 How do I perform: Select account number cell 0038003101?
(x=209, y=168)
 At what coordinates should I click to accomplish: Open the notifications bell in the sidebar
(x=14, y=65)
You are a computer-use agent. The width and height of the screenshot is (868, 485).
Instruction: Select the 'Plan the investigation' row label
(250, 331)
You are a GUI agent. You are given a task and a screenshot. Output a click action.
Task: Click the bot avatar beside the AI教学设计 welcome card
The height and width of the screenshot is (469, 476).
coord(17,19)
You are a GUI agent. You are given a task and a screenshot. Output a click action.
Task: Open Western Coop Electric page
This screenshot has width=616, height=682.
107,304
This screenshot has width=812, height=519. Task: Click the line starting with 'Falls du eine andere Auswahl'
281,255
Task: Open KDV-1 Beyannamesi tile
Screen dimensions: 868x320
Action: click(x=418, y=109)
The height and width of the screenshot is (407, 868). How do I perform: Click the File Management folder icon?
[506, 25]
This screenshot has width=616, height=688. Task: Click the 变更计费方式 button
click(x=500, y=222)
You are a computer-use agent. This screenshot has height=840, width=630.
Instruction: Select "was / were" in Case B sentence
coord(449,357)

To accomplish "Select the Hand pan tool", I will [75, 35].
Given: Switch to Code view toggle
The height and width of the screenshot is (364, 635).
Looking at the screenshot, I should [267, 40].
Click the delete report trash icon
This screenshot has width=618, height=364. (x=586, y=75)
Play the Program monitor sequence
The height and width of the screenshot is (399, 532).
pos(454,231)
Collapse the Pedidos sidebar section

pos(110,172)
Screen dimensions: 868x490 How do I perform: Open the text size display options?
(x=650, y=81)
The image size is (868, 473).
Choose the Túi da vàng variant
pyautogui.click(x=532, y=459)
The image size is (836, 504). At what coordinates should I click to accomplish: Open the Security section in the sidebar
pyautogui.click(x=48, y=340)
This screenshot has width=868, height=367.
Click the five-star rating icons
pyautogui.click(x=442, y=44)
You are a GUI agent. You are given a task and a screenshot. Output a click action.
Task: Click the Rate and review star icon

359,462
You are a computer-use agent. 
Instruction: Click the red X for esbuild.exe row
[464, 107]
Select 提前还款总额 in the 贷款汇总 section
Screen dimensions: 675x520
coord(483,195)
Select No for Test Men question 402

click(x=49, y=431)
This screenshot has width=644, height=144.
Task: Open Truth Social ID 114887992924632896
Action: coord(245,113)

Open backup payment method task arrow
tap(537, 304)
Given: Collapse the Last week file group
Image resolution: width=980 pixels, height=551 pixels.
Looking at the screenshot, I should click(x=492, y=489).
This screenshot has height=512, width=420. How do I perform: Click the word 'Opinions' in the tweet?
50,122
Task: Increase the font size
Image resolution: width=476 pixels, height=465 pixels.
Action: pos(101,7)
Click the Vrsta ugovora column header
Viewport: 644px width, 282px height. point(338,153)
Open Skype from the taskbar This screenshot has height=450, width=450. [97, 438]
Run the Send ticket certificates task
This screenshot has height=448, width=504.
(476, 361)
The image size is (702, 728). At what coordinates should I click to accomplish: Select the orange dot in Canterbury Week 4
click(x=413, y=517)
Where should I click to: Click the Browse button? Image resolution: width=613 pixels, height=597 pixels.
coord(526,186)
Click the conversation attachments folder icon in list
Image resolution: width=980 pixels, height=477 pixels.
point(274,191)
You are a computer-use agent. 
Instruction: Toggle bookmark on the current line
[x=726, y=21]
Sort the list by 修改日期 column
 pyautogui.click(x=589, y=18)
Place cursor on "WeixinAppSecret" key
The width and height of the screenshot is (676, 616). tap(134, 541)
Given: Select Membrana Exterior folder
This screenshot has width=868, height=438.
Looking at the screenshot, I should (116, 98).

--*--

__The task__:
Output every record verbatim.

__Task result__:
 How do I perform: Select account number cell 0038003101?
(x=209, y=168)
 At what coordinates should I click to accomplish: Open the notifications bell in the sidebar
(x=14, y=65)
You are a computer-use agent. The width and height of the screenshot is (868, 485).
Instruction: Select the 'Plan the investigation' row label
(250, 331)
You are a GUI agent. You are given a task and a screenshot. Output a click action.
Task: Click the bot avatar beside the AI教学设计 welcome card
The height and width of the screenshot is (469, 476).
coord(17,19)
You are a GUI agent. You are given a task and a screenshot. Output a click action.
Task: Open Western Coop Electric page
This screenshot has width=616, height=682.
107,304
This screenshot has width=812, height=519. Task: Click the line starting with 'Falls du eine andere Auswahl'
281,255
Task: Open KDV-1 Beyannamesi tile
Screen dimensions: 868x320
Action: click(x=418, y=109)
The height and width of the screenshot is (407, 868). How do I perform: Click the File Management folder icon?
[506, 25]
This screenshot has width=616, height=688. Task: Click the 变更计费方式 button
click(x=500, y=222)
You are a computer-use agent. This screenshot has height=840, width=630.
Instruction: Select "was / were" in Case B sentence
coord(449,357)

To accomplish "Select the Hand pan tool", I will [75, 35].
Given: Switch to Code view toggle
The height and width of the screenshot is (364, 635).
Looking at the screenshot, I should [267, 40].
Click the delete report trash icon
This screenshot has width=618, height=364. (x=586, y=75)
Play the Program monitor sequence
The height and width of the screenshot is (399, 532).
pos(454,231)
Collapse the Pedidos sidebar section

pos(110,172)
Screen dimensions: 868x490 How do I perform: Open the text size display options?
(x=650, y=81)
The image size is (868, 473).
Choose the Túi da vàng variant
pyautogui.click(x=532, y=459)
The image size is (836, 504). At what coordinates should I click to accomplish: Open the Security section in the sidebar
pyautogui.click(x=48, y=340)
This screenshot has width=868, height=367.
Click the five-star rating icons
pyautogui.click(x=442, y=44)
You are a GUI agent. You are given a task and a screenshot. Output a click action.
Task: Click the Rate and review star icon

359,462
You are a computer-use agent. 
Instruction: Click the red X for esbuild.exe row
[464, 107]
Select 提前还款总额 in the 贷款汇总 section
Screen dimensions: 675x520
coord(483,195)
Select No for Test Men question 402

click(x=49, y=431)
This screenshot has width=644, height=144.
Task: Open Truth Social ID 114887992924632896
Action: coord(245,113)

Open backup payment method task arrow
tap(537, 304)
Given: Collapse the Last week file group
Image resolution: width=980 pixels, height=551 pixels.
Looking at the screenshot, I should click(x=492, y=489).
This screenshot has height=512, width=420. How do I perform: Click the word 'Opinions' in the tweet?
50,122
Task: Increase the font size
Image resolution: width=476 pixels, height=465 pixels.
Action: pos(101,7)
Click the Vrsta ugovora column header
Viewport: 644px width, 282px height. point(338,153)
Open Skype from the taskbar This screenshot has height=450, width=450. [97, 438]
Run the Send ticket certificates task
This screenshot has height=448, width=504.
(476, 361)
The image size is (702, 728). At what coordinates should I click to accomplish: Select the orange dot in Canterbury Week 4
click(x=413, y=517)
Where should I click to: Click the Browse button? Image resolution: width=613 pixels, height=597 pixels.
coord(526,186)
Click the conversation attachments folder icon in list
Image resolution: width=980 pixels, height=477 pixels.
point(274,191)
You are a computer-use agent. 
Instruction: Toggle bookmark on the current line
[x=726, y=21]
Sort the list by 修改日期 column
 pyautogui.click(x=589, y=18)
Place cursor on "WeixinAppSecret" key
The width and height of the screenshot is (676, 616). tap(134, 541)
Given: Select Membrana Exterior folder
This screenshot has width=868, height=438.
Looking at the screenshot, I should (116, 98).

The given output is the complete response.